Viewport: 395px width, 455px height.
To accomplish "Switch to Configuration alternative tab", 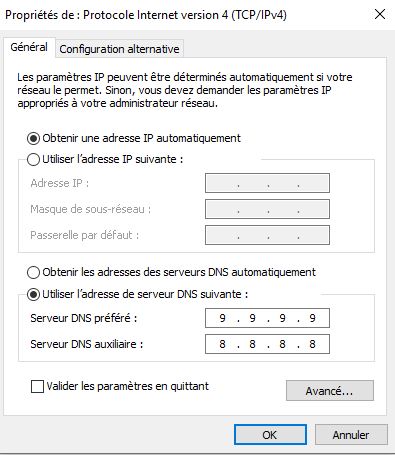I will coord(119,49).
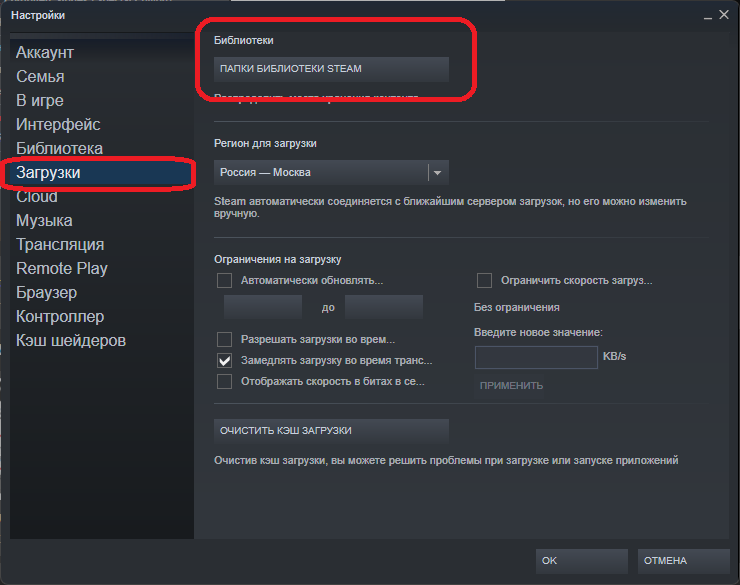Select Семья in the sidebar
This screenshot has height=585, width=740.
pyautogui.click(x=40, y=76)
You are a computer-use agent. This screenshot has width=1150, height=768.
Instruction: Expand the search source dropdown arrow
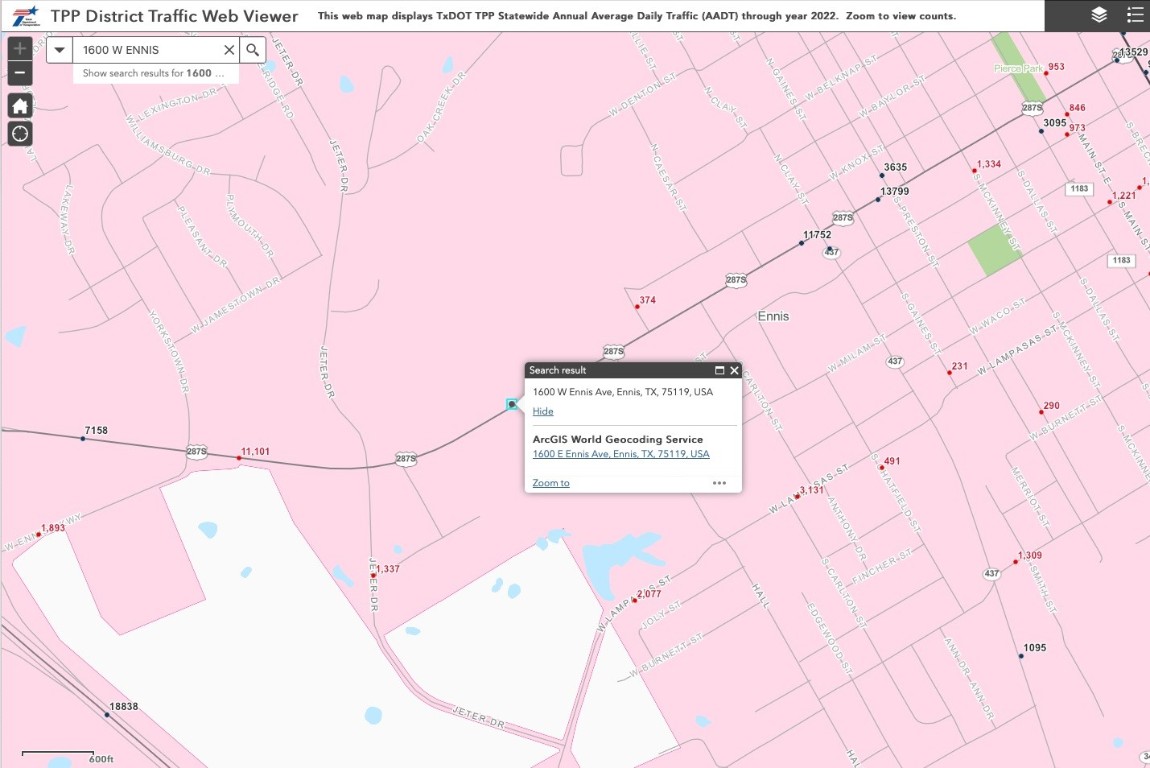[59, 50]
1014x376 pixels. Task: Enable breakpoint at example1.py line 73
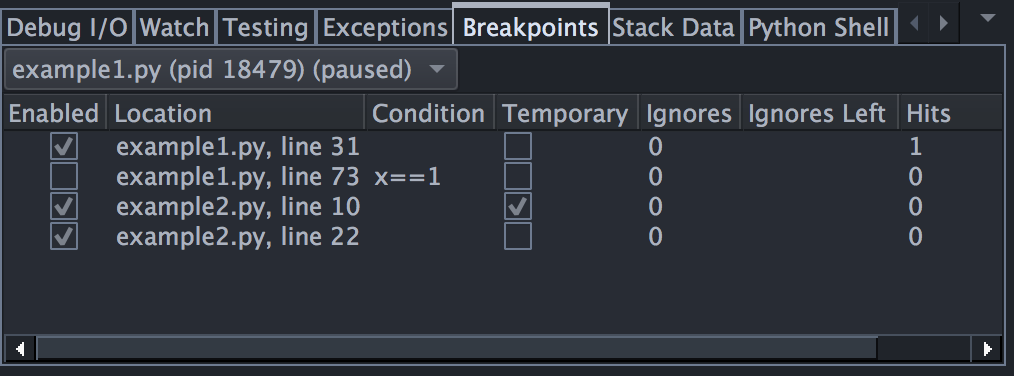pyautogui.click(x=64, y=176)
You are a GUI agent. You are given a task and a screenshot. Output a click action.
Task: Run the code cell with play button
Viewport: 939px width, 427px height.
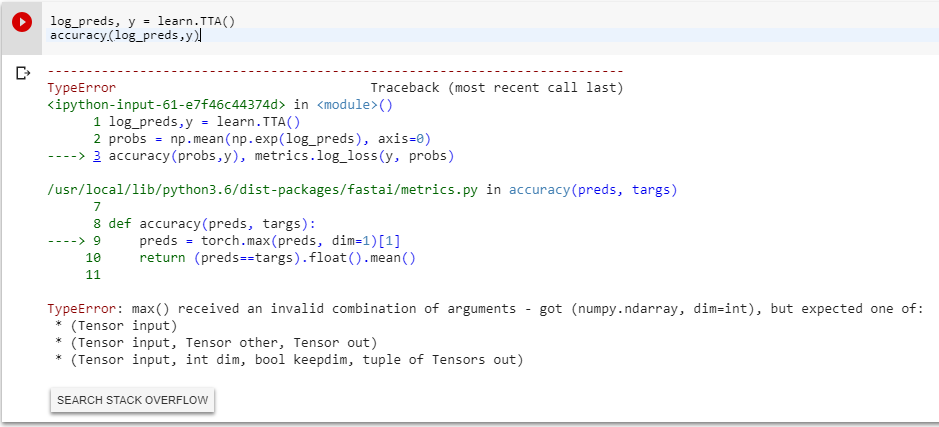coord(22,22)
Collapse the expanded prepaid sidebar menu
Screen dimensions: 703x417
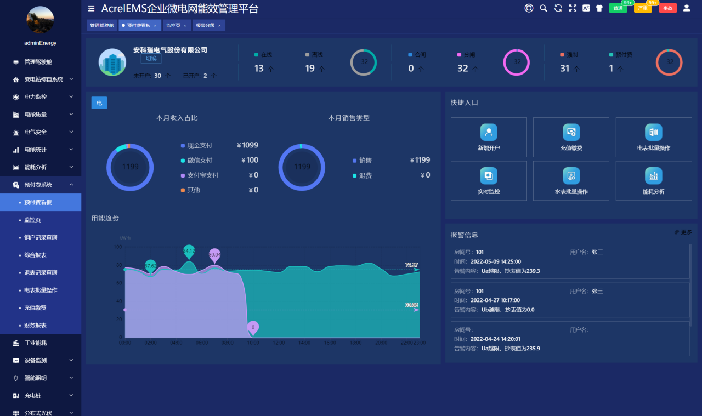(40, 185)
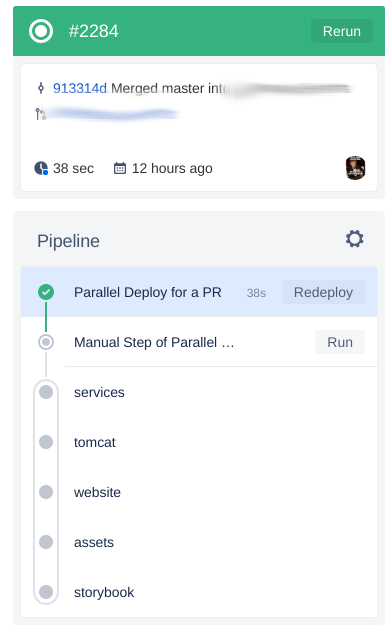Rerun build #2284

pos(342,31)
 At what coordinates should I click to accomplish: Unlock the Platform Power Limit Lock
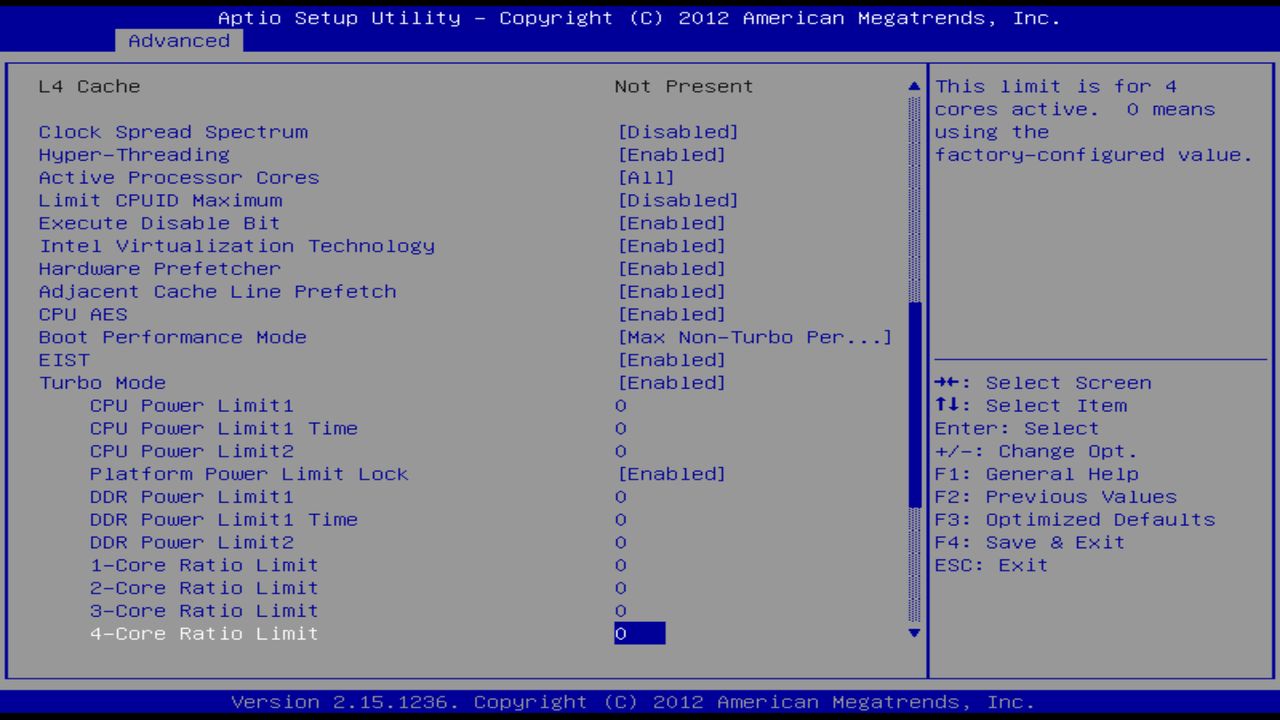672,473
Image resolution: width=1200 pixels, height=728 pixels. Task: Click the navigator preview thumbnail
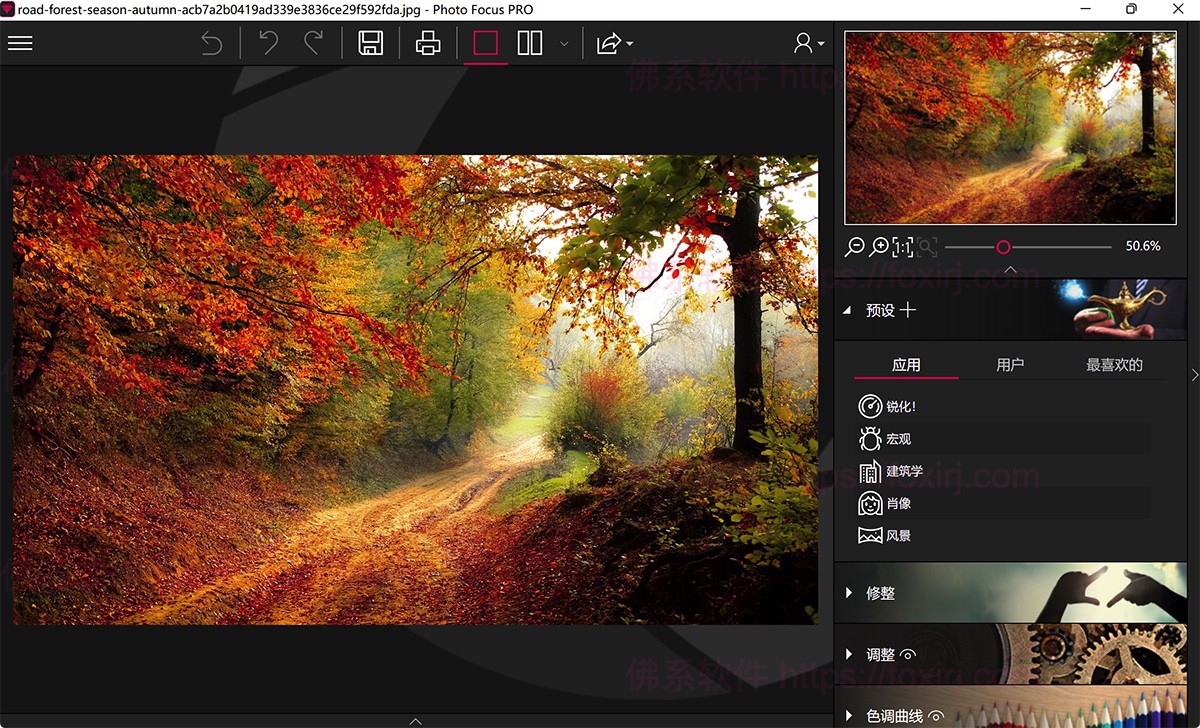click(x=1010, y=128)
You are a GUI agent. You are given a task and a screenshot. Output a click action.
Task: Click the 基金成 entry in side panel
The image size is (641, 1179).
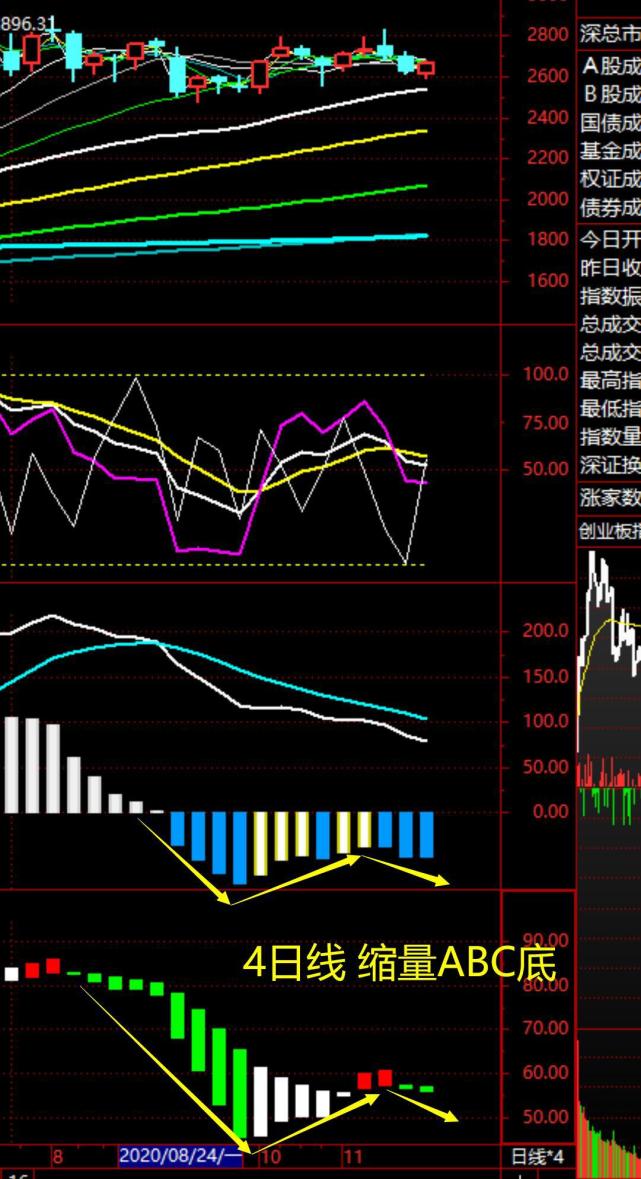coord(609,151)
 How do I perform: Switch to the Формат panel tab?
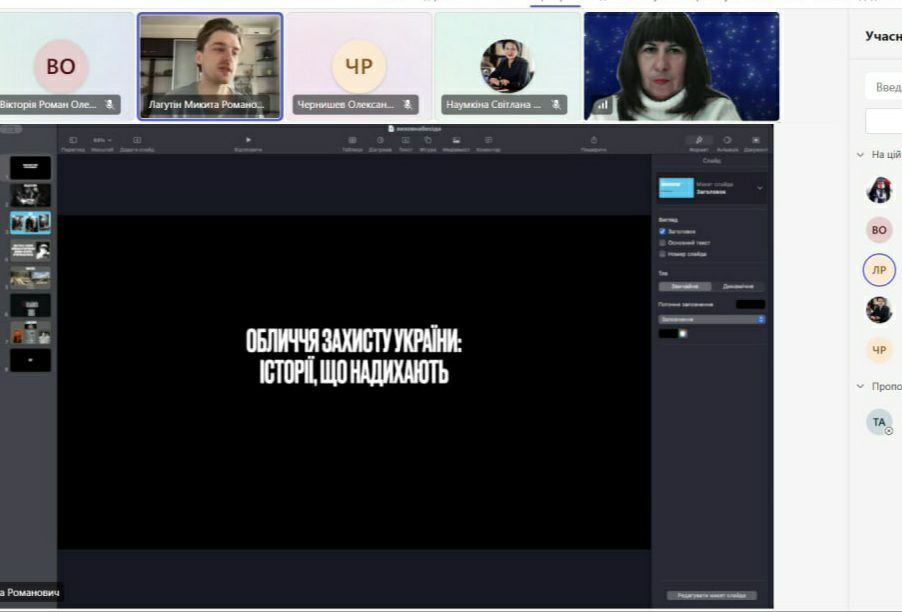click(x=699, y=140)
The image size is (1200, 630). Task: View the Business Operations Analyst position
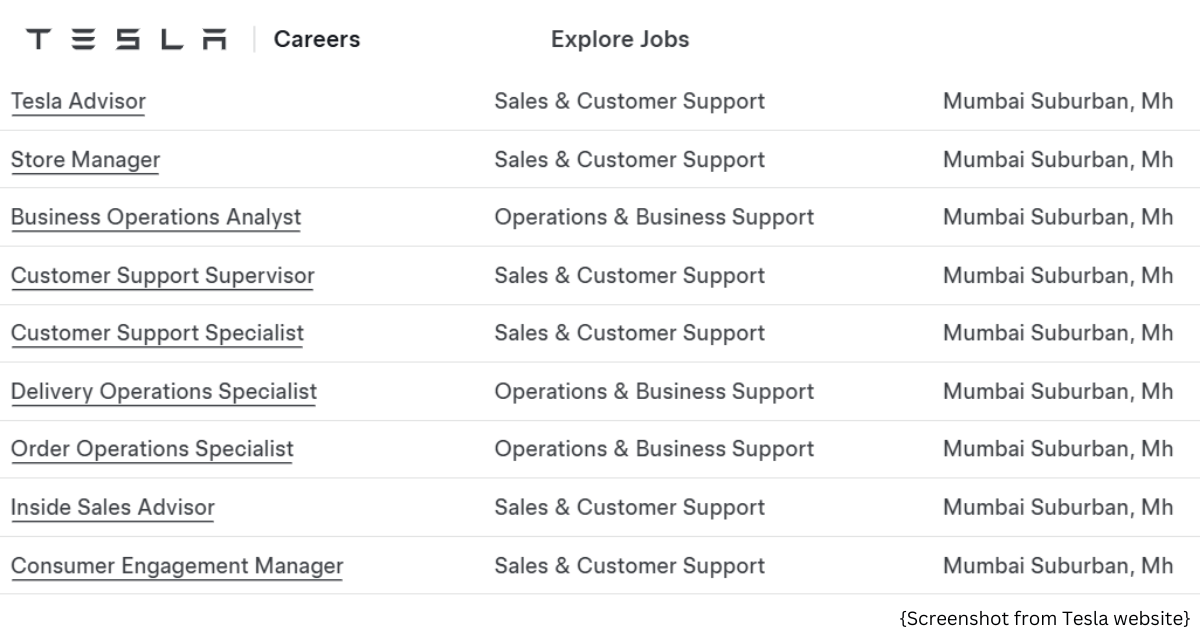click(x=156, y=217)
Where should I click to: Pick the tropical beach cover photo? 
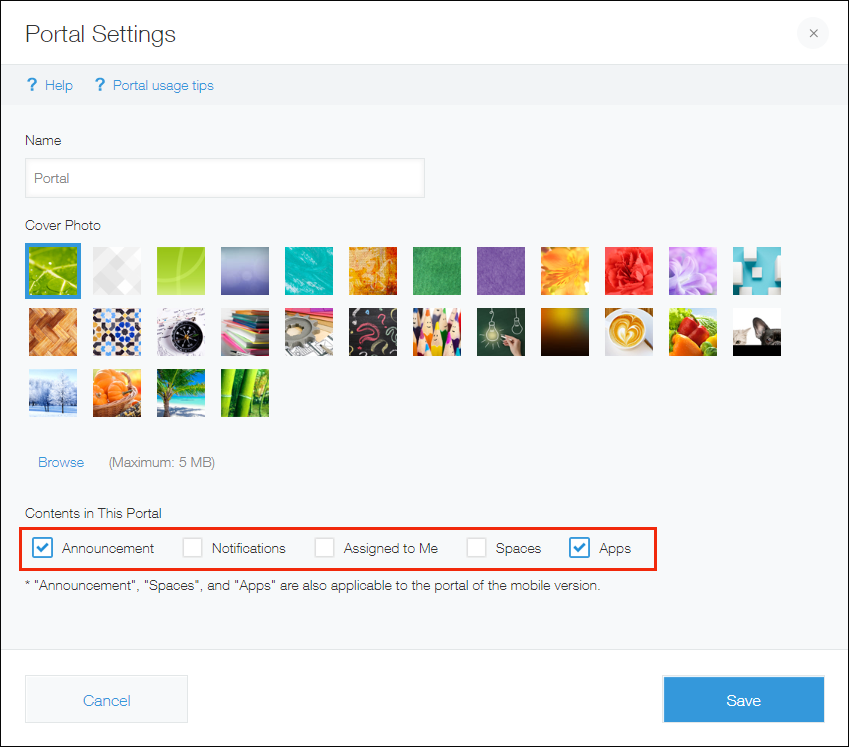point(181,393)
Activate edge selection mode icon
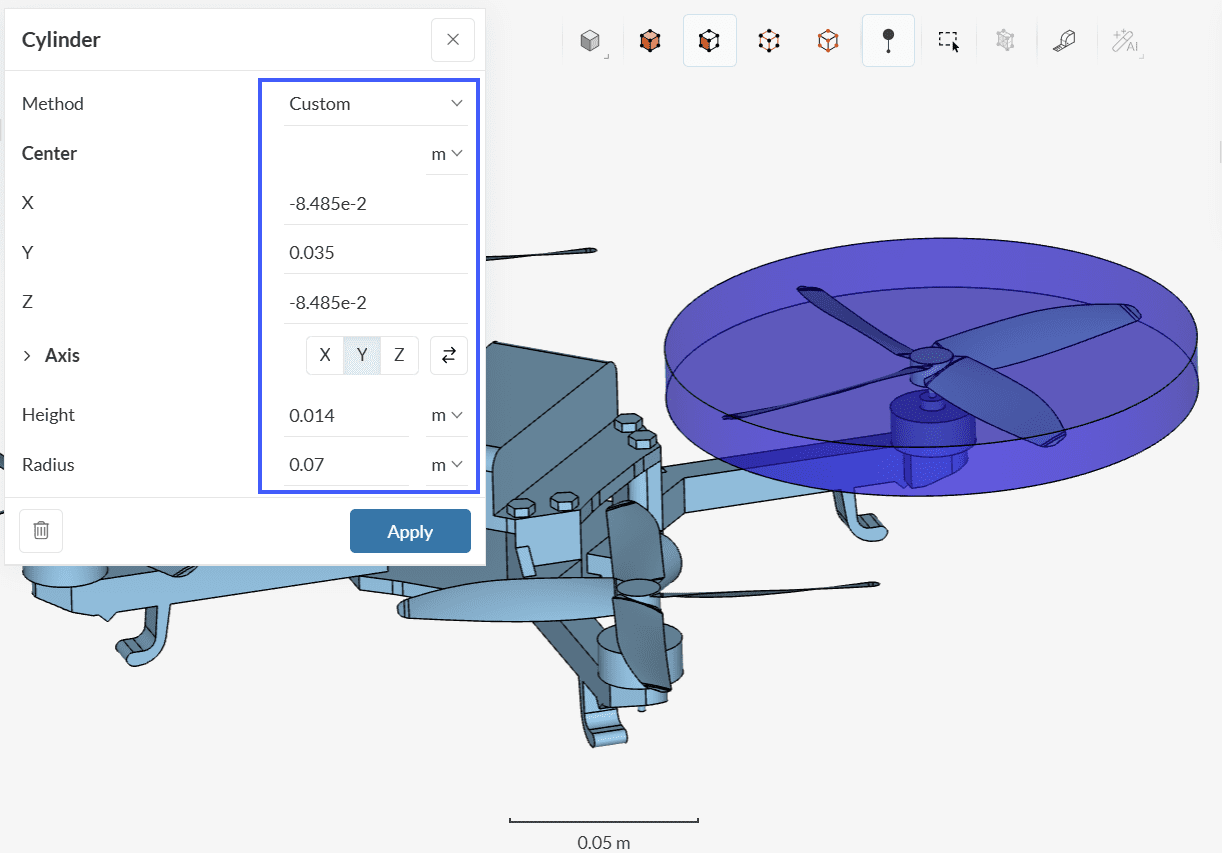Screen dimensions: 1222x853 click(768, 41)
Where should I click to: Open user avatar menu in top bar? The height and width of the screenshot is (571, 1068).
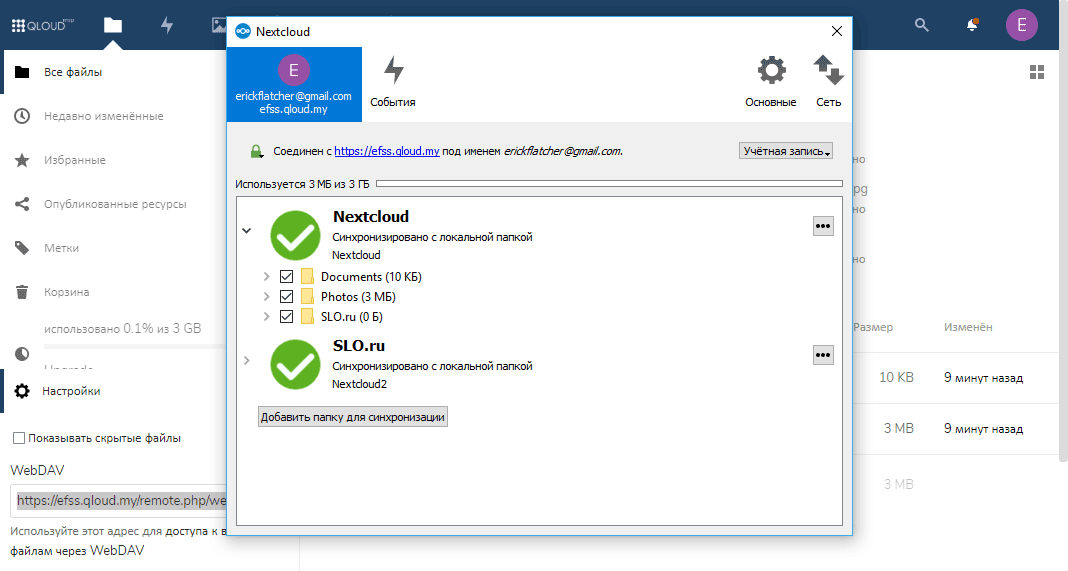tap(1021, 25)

○ ○ ○

EXERCISE DETAILS:
Beginning with the line that holds "The image size is (1200, 630).", extract every line to the end of the material, exactly as it stands, and drop the pictures.

WRITTEN ANSWER:
The image size is (1200, 630). Task: View the Business Operations Analyst position
click(x=156, y=217)
Where should I click to: Pick the tropical beach cover photo? 
point(181,393)
Activate edge selection mode icon
Screen dimensions: 1222x853 click(768, 41)
Where should I click to: Open user avatar menu in top bar? The height and width of the screenshot is (571, 1068).
tap(1021, 25)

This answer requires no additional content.